И один из его главных девизов, давший название выставке в Москве, — «Ни дня без линии» — хоть и заставляет вспомнить советский литераторский лозунг, высмеивающий построчный способ оплаты (и пусть оба на деле варианты перевода латинской пословицы Nulla dies sine linea, не важно), но подразумевает совершенно другое. Тут совсем не о стахановском перепроизводстве в ущерб качеству, а опять же о непрекращающемся движении, не прекращающемся даже тогда, когда художник отходит от условного холста и превращается в обычного человека: ест, спит, испражняется, бухает, играет в карты и чем там еще занимаются люди.
В последний год жизни, несмотря на тяжелую кожную болезнь, склеродермию, отзывающуюся болью при каждом движении, Клее творит особенно много, словно стараясь не упустить кончик тонкой ускользающей линии или, быть может, зацепиться за него. Математически выверенная, отнюдь не имитационная или декоративная, эта линия самоценна, ее легкость обманчива и дается с большим трудом. Линия не контур, и, как следствие, нет вечно преследующего ее фона. Линия складывается в причудливую, слишком древнюю или искаженную, чтобы быть прочитанной, письменность. А та, в свою очередь, оборачивается изображениями, как будто бы намекающими на смысл, но на самом деле только запутывающими нас, уводящими все дальше и дальше вслед за линией. Это не изображение чего-либо, а диаграмма сил, воздействующих на объект и движущих объектом.

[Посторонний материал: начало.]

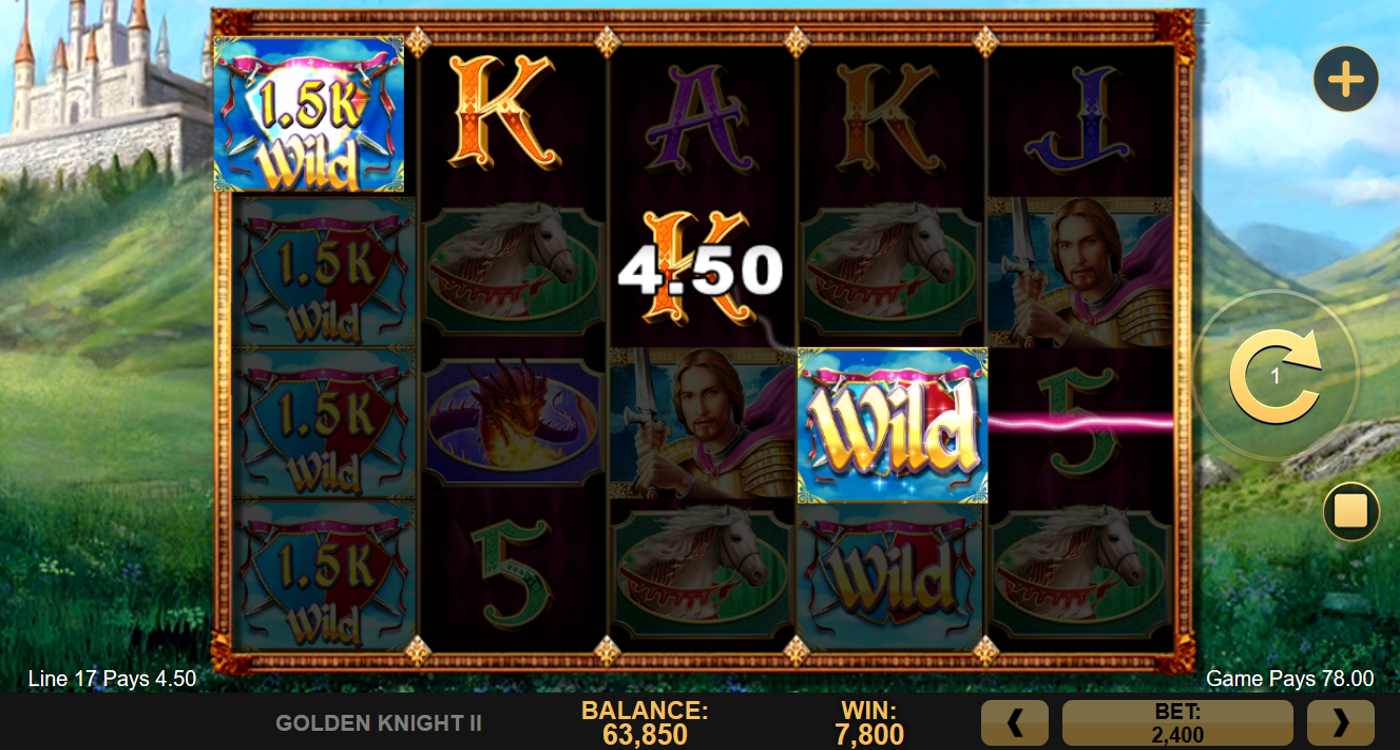Viewport: 1400px width, 750px height.
Task: Select the knight symbol on fifth reel
Action: [x=1080, y=272]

«От неподвижной точки тяготение к первой акции подвижности (линия). Чуть позднее — остановка для того, чтобы перевести дыхание (линия разрушенная, или, в случае повторных остановок, артикулированная). Взгляд назад, на проделанный путь (контр-движение). Ментальная оценка скрытой дистанции и той, которая всегда остается неизменной (связка линий). Поток создает препятствие, садимся на корабль (волнистое движение). Вверх по течению, найти мост (серия арок-мостов). На другом берегу встреча с духовным братом, который также желает достичь того места, где обретается высшее познание. От радости, которая с самого начала не делает все одним (конвергенция), и мало-помалу проявляются различия (разделенные следы двух линий). Определенное взаимодействие одной части с другой (выражение, динамизм и психолинии).
Мы пересекаем распаханное поле (поверхность, изборожденную линиями), далее чащу леса. Мой товарищ сбивается с пути, ищет его и неожиданно совершает классическое движение бродячей собаки. Я полностью утрачиваю хладнокровие; границы нового потока скрыты туманом (пространственный элемент). Вскоре он рассеивается, из него выступает тележка корзинщиков (колесо). С ними ребенок в кудряшках более удивительных, чем можно вообразить (движение по спирали). Далее наступает ночь, настолько глубокая, что понижается температура (пространственный элемент). К горизонту яснее (линия зигзага). Верно, что поверх наших голов еще сверкают звезды (посев точек). Первый этап наконец завершен, и до того, как уснем, вещи еще многократно появляются в воспоминаниях, так как всякое, даже небольшое путешествие изобилует впечатлениями.

Линии самые различные. Пятна. Мягкие касания. Гладкие поверхности. Затушеванные. Изборожденные. Движение волнистое. Движение задержанное. Артикулированное. Противодвижение. Плетение. Ткание. Каменная кладка. Чешуйчатое наслоение. Одинокий голос. Множество голосов. Линия по ходу движения вплоть до ее утраты».
29 июня 1940 года Клее скончался и был похоронен в Берне. Но линия по-прежнему продолжает движение, а выставка в Пушкинском отрезвляет, заставляя вспомнить как будто забытую истину, что искусство — это не только социальное, но в первую очередь эстетическое явление.